DESCRIPTION OF THE PREFERRED EMBODIMENTS
[0048] A paper feed mechanism according to the preferred
embodiments will be described referring to the drawings.
[0049] A paper feed mechanism 1 according to a first embodiment
includes a metal cylindrical first paper feed roller 2 provided
upstream of a printing device 8 in a feeding direction of a
recording paper 11 to be described later, for example, a direction
D so as to be rotatably driven both clockwise and
counterclockwise.
[0050] A plurality of projections 3a are equally spaced on the
outer peripheral surface of a first paper feed roller 2 at a pitch
p in the axial direction and a pitch t in the circumferential
direction to form protrusive portions 3, each having a
predetermined width.
[0051] The projections 3a are arranged at the pitch p in the range
of about 0.2 mm to about 1.0 mm, each of which has a height from
the outer peripheral surface of the first paper feed roller 2 in
the range of about 40 .mu.m to about 100 .mu.m.
[0052] The projections 3a are arranged at the pitch t in the
circumferential direction in the range of about 0.4 mm to about 1.0
mm.

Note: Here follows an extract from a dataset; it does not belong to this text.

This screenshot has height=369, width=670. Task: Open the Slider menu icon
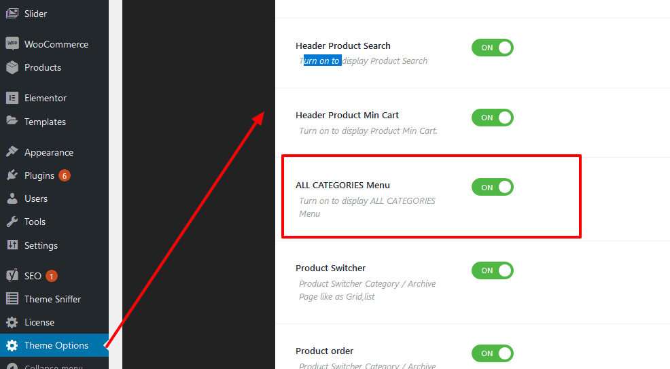pos(12,14)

A first press contact roller 4 formed of a hard rubber is
disposed above the first paper feed roller 2 so as to be in press
contact therewith.
[0053] The first press contact roller 4 is structured to rotatably
follow the rotation of the first paper feed roller 2.

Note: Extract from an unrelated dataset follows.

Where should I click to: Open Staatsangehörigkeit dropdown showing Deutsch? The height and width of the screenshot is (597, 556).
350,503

[0054] The paper feed mechanism 1 of the present invention is
equipped with a second paper feed roller 5 downstream of the
printing device 8 to be described later so as to be rotatably
driven.
[0055] A plurality of projections 6a are arranged on the outer
peripheral surface of the second paper feed roller 5 at the
approximately the same pitches p and t as those of the projections
3a to form protrusive portions 6, each having a predetermined
width.
[0056] A second press contact roller 7 formed of a hard rubber is
disposed above the second paper feed roller 5 so as to be in press
contact therewith.
[0057] The second press contact roller 7 is structured to rotatably
follow the rotation of the second paper feed roller 5.
[0058] The printer equipped with the paper feed mechanism 1 of the
present invention includes the printing device 8 disposed between
the first and the second paper feed rollers 2 and 5. The printing
device 8 includes a cylindrical platen roller 9, and a thermal head
10 disposed above the platen roller 9 such that a heat generating
portion 10a may be brought into contact with (head-down operation)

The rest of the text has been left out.